Re: truncating timestamps on arbitrary intervals

From: John Naylor <john(dot)naylor(at)2ndquadrant(dot)com>
To: Artur Zakirov <zaartur(at)gmail(dot)com>
Cc: Isaac Morland <isaac(dot)morland(at)gmail(dot)com>, Tom Lane <tgl(at)sss(dot)pgh(dot)pa(dot)us>, David Fetter <david(at)fetter(dot)org>, PostgreSQL-development <pgsql-hackers(at)postgresql(dot)org>
Subject: Re: truncating timestamps on arbitrary intervals
Date: 2020-04-02 09:22:31
Message-ID: CACPNZCvMcaw3zUnRf6VN2B7NRGh4YWp6bwj6Eb+7Gs=7yHBb9w@mail.gmail.com
Views: Raw Message | Whole Thread | Download mbox | Resend email
Thread:
Lists: pgsql-hackers

On Tue, Mar 31, 2020 at 4:34 PM Artur Zakirov <zaartur(at)gmail(dot)com> wrote:
> Thank you for new version of the patch.

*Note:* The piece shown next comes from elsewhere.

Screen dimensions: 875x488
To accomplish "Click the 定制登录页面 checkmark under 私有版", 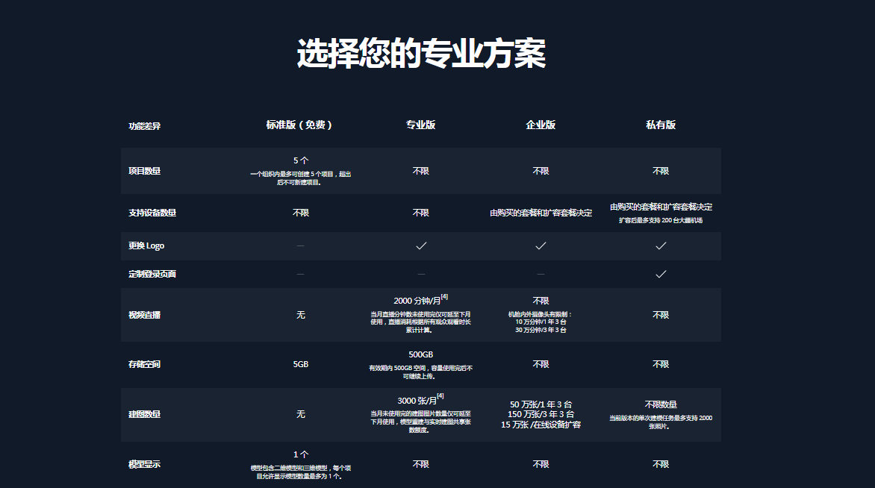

Thanks for taking a look! Attached is v8, which addresses your points,
adds tests and fixes some bugs. There are still some WIP detritus in
the timezone code, so I'm not claiming it's ready, but it's much
closer. I'm fairly confident in the implementation of timestamp
without time zone, however.

> I'm not sure that I fully understand the 'origin' parameter. Is it valid
> to have a value of 'origin' which is greater than a value of 'timestamp'
> parameter?

That is the intention. The returned values should be

origin +/- (n * interval)

where n is an integer.

> I get some different results in such case:
>
> =# select date_trunc_interval('2 year', timestamp '2020-01-16 20:38:40',
> timestamp '2022-01-17 00:00:00');
> date_trunc_interval
> ---------------------
> 2020-01-01 00:00:00

This was correct per how I coded it, but I have rethought where to
draw the bins for user-specified origins. I have decided that the
above is inconsistent with units smaller than a month. We shouldn't
"cross" the bin until the input has reached Jan. 17, in this case. In
v8, the answer to the above is

date_trunc_interval
---------------------
2018-01-17 00:00:00
(1 row)

(This could probably be better documented)

> =# select date_trunc_interval('3 year', timestamp '2020-01-16 20:38:40',
timestamp '2022-01-17 00:00:00');
> date_trunc_interval
> ---------------------
> 2022-01-01 00:00:00
>
> So here I'm not sure which result is correct.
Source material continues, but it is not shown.